>> Begin DOCUMENT EXTRACT

First of all, my apologies for the delay in getting back to you guys. The US Proofs of Ran arrived and I had to get them out of the way. Now, where were we?
Ever thought about sci-fi? As it happens, my second written novel was a bloated science-fiction epic called The Terran Division. It was about the last Terrans in the galaxy, who by the time of the story had been whittled down into a body of some five or six thousand consummate soldiers who were in effect mercenaries and who fought for the powers that be from a massive starship, with its own drop-ships, armoured and mobile battalions, the whole heap. But they had mutinied in the near past and had been ritually decimated, and now the galactic rulers had decided that they were too dangerous to keep around and were intent on destroying them. The book was about the last campaign of the Division, and followed them through assaults on several planets, plus a running fight through space. I liked it immensely myself, but the publishers didn’t - they wanted fantasy at that time, not hard-core military science fiction, so I put it in a drawer, where it remains to this day…

Revisions to the last book… That’s actually quite a tough one. I know vaguely where I’m dissatisfied with Ships, but pinning down the actual chapters takes a little more thought. Obviously, the final assault on Charibon and its aftermath should be extended - the Second Empire’s fall should be more closely documented. More of Corfe, basically. I still like the sack of Charibon, and think it’s a good battle, as it were, but the poor old werewolves were despatched too easily, as were the Flyers. It wasn’t quite apocalyptic enough. Plus, I’d liked to have expanded Hawkwood’s flight with Isolla, and their relationship - that was one of my favourite parts of the book. The fall of hebrion could have been drawn out more, and we should have seen more of the workings of the Fimbrian point of view. Another hundred pages would do it, I reckon. But I still don’t think it was a bad idea to have the 16 year gap between books four and five - I needed that time to have Rol and Heria’s children grow up, and to let Rol age a little.

>> End DOCUMENT EXTRACT
>> Begin PROVIDED DATA

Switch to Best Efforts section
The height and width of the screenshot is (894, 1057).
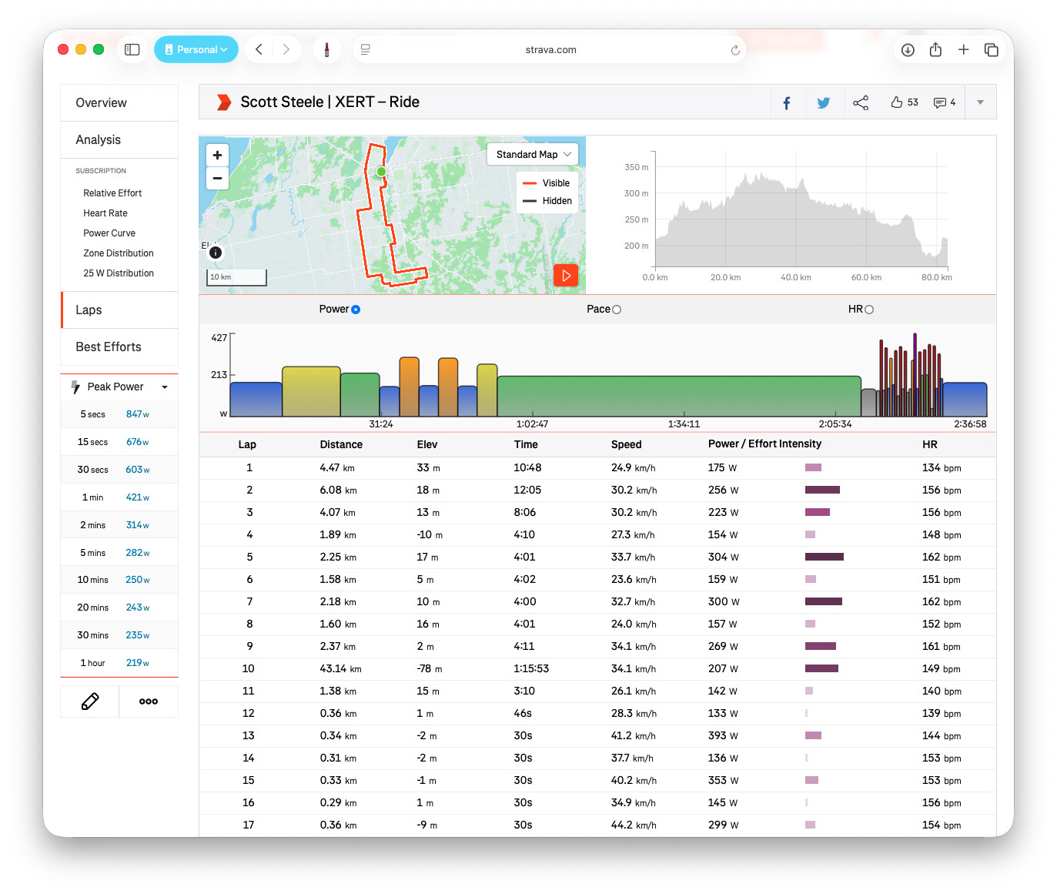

>> End PROVIDED DATA

INSTRUCTIONS TO FOLLOW >>
In the excerpt on the abandoned science-fiction novel and revisions to the last book, what was the title of the second novel the writer completed?

TASK RESULT >>
The Terran Division